24 February, 2026
The primary reasons for the fall in Vedanta shares on Friday, January 30, 2026, are sharp selling pressure in the broader metal sector and profit-taking by investors after a recent rally. The stock's current price is around ₹713.20, a decline of over 6%.
- Sector-Wide Weakness: The Non-Ferrous Metals sector saw an overall decline of 4.5% today due to a steep correction in global prices of gold, silver, and base metals. Vedanta's fall was sharper than the sector's average, indicating relative underperformance.
- Profit Booking: The share price fell after six consecutive days of gains, suggesting that investors engaged in profit-taking, which added to the selling pressure.
- Broader Market Sentiment: The decline coincided with a cautious mood in the overall Indian equity markets, with both the Sensex and Nifty trading lower, influenced by weak global cues.
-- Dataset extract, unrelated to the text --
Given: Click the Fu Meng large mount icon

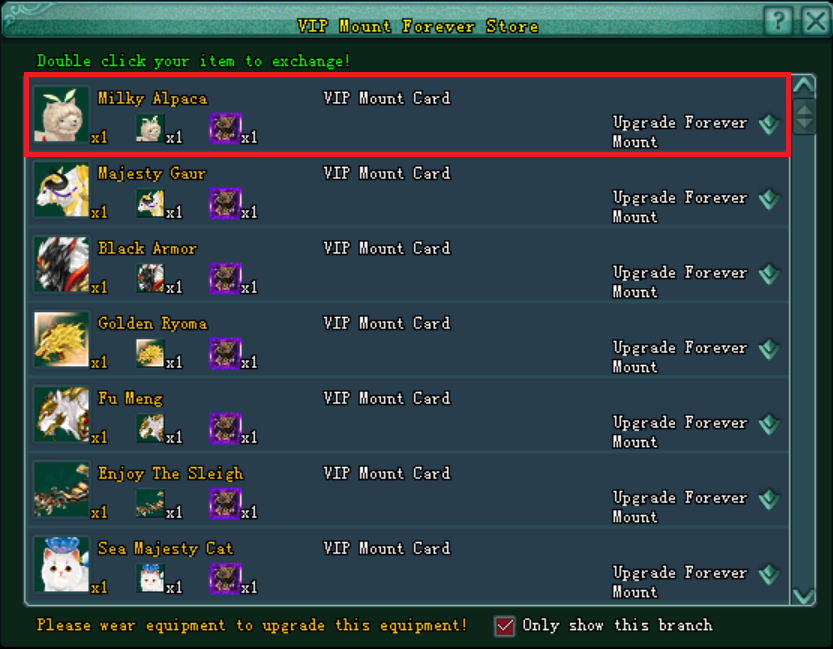Looking at the screenshot, I should click(x=61, y=414).
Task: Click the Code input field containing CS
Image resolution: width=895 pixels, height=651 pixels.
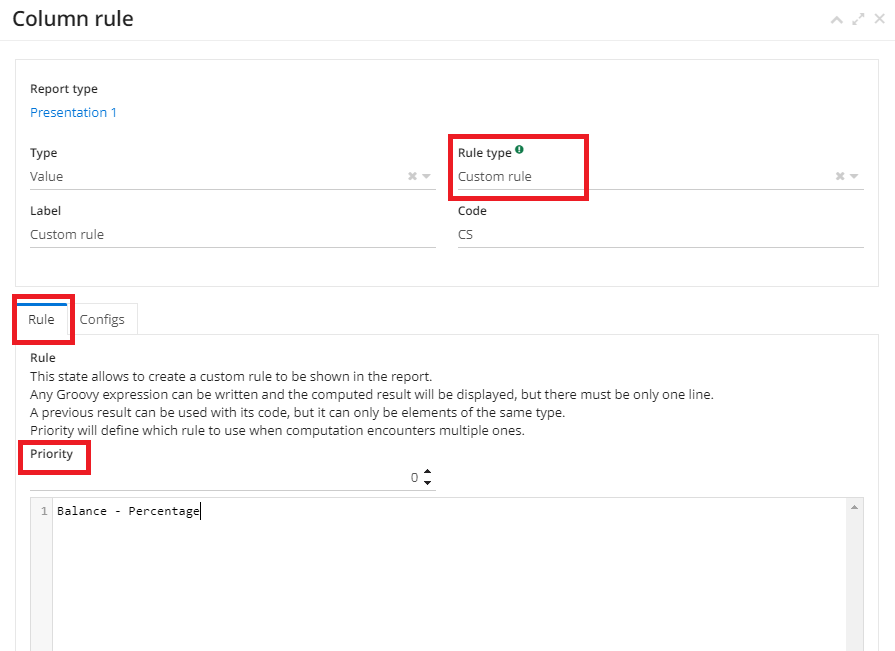Action: [x=660, y=235]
- Q3 Results Context: The fall occurred despite Vedanta reporting a strong 60% jump in net profit for the December quarter (Q3 FY26). The positive earnings report was overshadowed by the broader sectoral and market pressures.
- Analyst Rating: The stock's Mojo Grade was downgraded from 'Buy' to 'Hold' earlier in January, reflecting a reassessment of its near-term outlook amid market volatility.